What about drive failure? Assuming no RAID, if sdb fails, will all the data on sda be lost? Is there anyway to control what files are on what physical drives?
Yes, consider the data lost.
If you create smaller Logical Volumes then you can use the pvmove
command to move them from disk to disk.
How do you generally manage LVM? Do you create one or two large Volume Groups then make partitions as it makes sense? Any other tips?
I tend to create large Volume Groups and then create Logical Volumes as needed. There is no need to fully allocate all the space in a Volume Group; allocate it when it is needed. It's easy to increase the size of a Logical Volume, and pretty much all modern filesystems can be easily grown, too.
Solution 2:
The underlying thing that lets LVM and Software Raid in Linux work is the device mapper portion of the kernel. This is what abstracts the block addresses of the physical devices to the virtual block devices that you're using.

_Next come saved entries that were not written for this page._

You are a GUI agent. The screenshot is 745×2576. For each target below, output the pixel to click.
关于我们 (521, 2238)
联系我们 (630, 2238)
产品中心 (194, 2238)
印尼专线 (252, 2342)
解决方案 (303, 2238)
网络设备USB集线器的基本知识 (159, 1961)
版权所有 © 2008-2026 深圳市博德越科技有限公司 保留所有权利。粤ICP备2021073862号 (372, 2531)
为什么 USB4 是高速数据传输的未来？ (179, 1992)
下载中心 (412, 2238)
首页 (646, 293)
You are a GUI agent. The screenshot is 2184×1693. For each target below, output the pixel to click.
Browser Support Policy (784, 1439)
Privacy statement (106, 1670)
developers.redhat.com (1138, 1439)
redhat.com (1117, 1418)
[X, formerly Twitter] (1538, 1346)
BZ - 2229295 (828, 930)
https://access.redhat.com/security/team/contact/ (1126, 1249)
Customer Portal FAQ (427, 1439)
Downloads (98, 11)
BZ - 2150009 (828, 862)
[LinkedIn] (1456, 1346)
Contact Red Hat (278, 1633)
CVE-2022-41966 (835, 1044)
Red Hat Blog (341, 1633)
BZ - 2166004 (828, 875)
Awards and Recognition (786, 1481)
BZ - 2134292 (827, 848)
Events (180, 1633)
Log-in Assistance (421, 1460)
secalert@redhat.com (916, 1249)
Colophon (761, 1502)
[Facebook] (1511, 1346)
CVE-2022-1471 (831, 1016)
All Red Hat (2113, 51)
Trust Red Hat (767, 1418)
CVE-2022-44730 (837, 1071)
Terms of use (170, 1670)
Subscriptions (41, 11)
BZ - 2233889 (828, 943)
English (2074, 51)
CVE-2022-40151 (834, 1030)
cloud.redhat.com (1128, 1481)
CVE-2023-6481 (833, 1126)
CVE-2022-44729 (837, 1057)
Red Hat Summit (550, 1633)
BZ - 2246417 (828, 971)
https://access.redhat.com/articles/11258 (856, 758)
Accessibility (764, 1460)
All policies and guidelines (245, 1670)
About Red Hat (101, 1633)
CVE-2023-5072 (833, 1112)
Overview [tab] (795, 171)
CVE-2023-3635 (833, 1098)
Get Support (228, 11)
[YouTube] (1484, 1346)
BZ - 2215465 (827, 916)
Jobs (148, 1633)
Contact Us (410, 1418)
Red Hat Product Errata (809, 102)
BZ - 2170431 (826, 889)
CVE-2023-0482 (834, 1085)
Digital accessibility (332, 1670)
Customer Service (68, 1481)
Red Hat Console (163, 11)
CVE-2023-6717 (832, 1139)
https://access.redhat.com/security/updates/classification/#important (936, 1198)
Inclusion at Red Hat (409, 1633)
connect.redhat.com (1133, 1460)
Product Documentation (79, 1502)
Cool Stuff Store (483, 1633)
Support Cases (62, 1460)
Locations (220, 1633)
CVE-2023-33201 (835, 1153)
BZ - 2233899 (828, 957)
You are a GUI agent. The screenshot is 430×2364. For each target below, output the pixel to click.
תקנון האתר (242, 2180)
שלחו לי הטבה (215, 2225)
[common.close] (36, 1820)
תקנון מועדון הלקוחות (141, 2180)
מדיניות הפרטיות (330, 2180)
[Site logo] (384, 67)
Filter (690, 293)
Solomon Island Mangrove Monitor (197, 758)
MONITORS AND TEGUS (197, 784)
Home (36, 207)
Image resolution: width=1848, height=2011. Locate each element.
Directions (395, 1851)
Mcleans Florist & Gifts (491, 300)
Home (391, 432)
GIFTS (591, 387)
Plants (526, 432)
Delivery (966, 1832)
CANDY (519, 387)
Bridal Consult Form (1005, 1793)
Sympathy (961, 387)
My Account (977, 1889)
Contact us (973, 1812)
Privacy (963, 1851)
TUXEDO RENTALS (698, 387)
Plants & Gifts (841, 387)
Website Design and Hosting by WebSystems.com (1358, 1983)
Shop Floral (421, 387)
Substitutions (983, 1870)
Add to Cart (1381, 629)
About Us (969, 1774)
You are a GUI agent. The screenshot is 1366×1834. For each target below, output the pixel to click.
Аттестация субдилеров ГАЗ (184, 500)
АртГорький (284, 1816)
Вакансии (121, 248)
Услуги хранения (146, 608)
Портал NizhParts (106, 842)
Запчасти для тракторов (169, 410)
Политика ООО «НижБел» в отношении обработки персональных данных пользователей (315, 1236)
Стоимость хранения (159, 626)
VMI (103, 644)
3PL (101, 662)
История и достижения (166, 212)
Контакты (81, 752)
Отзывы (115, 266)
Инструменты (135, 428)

When using LVM as with anything when it comes to data you do need to be aware of the data availability repercussions. That's not to say that LVM is dangerous in fact when the proper practices are used it's impact on availability is minimal.
In the scenario you suggest in your question the availability of your data would be the same as a RAID0 where if any drive fails it would result in data loss.
In practice I would not use LVM without running it on some sort of RAID. I have used LVM on a 30TB file server that had about 20 Hardware RAID5 volumes in one VG. But if you have enough free Extents you can use pvmove to migrate the data off one or more PV's should it start to give you problems.
But always have a backup strategy in place that is tested from time to time.
Solution 3:
How do you generally manage LVM? Do you create one or two large Volume Groups then make partitions as it makes sense?
My general strategy is to put into separate volume group the physical volumes that might possibly be migrated (as a whole set) to another system.
If you have external storage, it is good idea to put it in a separate volume group. It is physically easy to disconnect it from this computer and connect to another, so it should be similarly logically easy to export/import it in LVM, keeping the data intact.
If you already have a vg00 on internal disk(s), and then you buy another internal disk for your machine, ask yourself a question: will the data on the new disk be bound to vg00, and there would be no sense ever in moving the data to another system? In this case, it should be part of vg00. Otherwise, I would create vg01, as it can be easily exported/imported on its own.